Pourquoi faut-il aimer les casse-tête?

Pourquoi faut-il aimer les casse-tête?

Par Linda Priestley

Crédit photo: iStock

Tous les samedis après-midi, depuis six ans, Iza et son amie de longue date Gaby, en compagnie de leur conjoint respectif, s’assoient à une grande table pour assembler les pièces d’un immense casse-tête. Dans le cas des modèles à 10 000 morceaux, l’exercice peut tenir les quatre jeunes retraités occupés pendant deux mois. Décourageant? «Jamais!» répond Iza, l’instigatrice du club «Les casseux de puzzles».

Au contraire, le quatuor de ludosolveurs (terme créé à partir des mots «ludique» et «résolveur») adore faire équipe et se triturer les méninges allègrement pendant des heures, sans relâche ni pitié. «Allez, t’es capable de trouver où va ce minuscule bout de trèfle jauni par le soleil.» Ou la pièce manquante qui viendra compléter la fine pointe du museau d’un rat parmi des dizaines d’autres.

Depuis l’enfance, Iza a toujours aimé ce jeu, auquel l’a initiée son mathématicien de grand-père, avec qui elle a assemblé d’innombrables casse-tête. «C’est bon pour le raisonnement et l’observation!» lui disait-il.

Plus tard, l’ex-prof de philosophie s’y est prêtée avec ses enfants, à la fois pour renforcer l’esprit de famille et pour stimuler leurs neurones. «La mémoire des formes, des couleurs et des motifs, la compréhension des concepts spatiaux, mais aussi la stratégie: par où commencer, comment procéder, vaut-il mieux s’attaquer d’abord aux bords et se rendre jusqu’au milieu, ou s’acharner sur chaque coin avant de progresser vers le centre?
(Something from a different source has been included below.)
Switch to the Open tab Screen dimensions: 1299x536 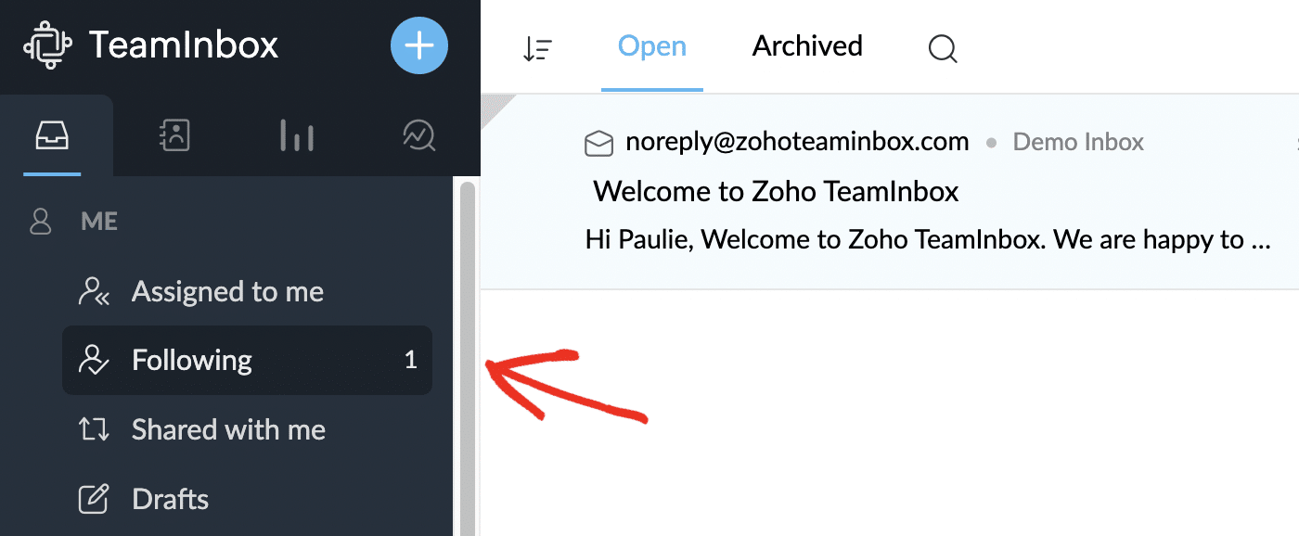tap(652, 46)
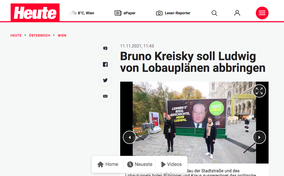Share article on Facebook
This screenshot has height=176, width=284.
tap(105, 64)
Le classement des pièces: quelle méthode est la plus efficace? Et comment ne pas déroger de son plan de match, en se laissant distraire par une pièce irrésistible qui va là, on en a la certitude.

La beauté du puzzle, c’est qu’il m’apprend à me calmer le pompon, à lâcher prise quand un morceau ne “fitte” pas, à changer de stratégie en cours de route s’il le faut. Tout cela, c’est positif pour le cerveau. Et peu importe notre âge, une fois le casse-tête terminé, le sentiment de fierté et d’accomplissement qui nous habite est incomparable.»
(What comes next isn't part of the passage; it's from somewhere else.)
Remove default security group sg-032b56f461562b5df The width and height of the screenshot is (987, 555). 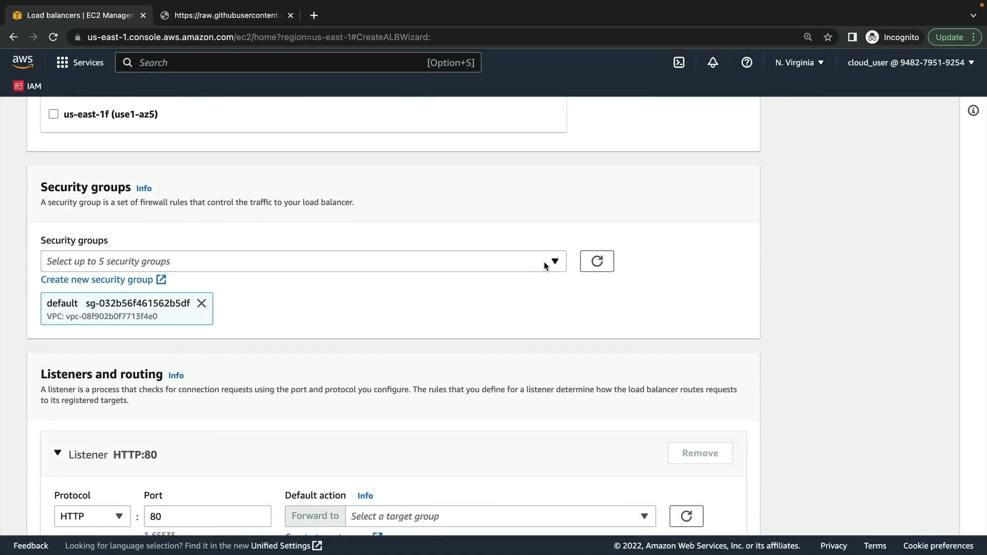point(202,303)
Il n’y a pas qu’Iza et son grand-père qui font valoir les mérites du casse-tête. L’une des rares études sérieuses sur le sujet, menée en Allemagne en 2018 et publiée dans la revue Frontiers in Aging Neuroscience, a démontré que la pratique régulière de cette activité met à contribution une multitude de capacités cognitives et qu’elle pourrait agir comme un facteur protecteur contre le stress, qui, on le sait, est néfaste pour la santé de nos cellules grises.

Vide-tête, ce passe-temps permet aussi de décrocher ou de se défouler. À preuve, nos quatre as du samedi profitent de ce rendez-vous hebdomadaire pour décompresser, mais aussi parfois pour échanger et réfléchir ensemble à un monde meilleur.

«Au fil des années, on a parlé de tout: de la pandémie, de l’inflation, des phénomènes météorologiques… et de Trump!» dit Iza. Mais si, à lui seul, le locataire de la Maison-Blanche donne, cent ans plus tard, un tout nouveau sens à l’expression «les années folles», Iza et sa bande, eux, survivent à la folie du temps, en relevant le défi à l’unisson et dans la solidarité, un morceau de casse-tête à la fois.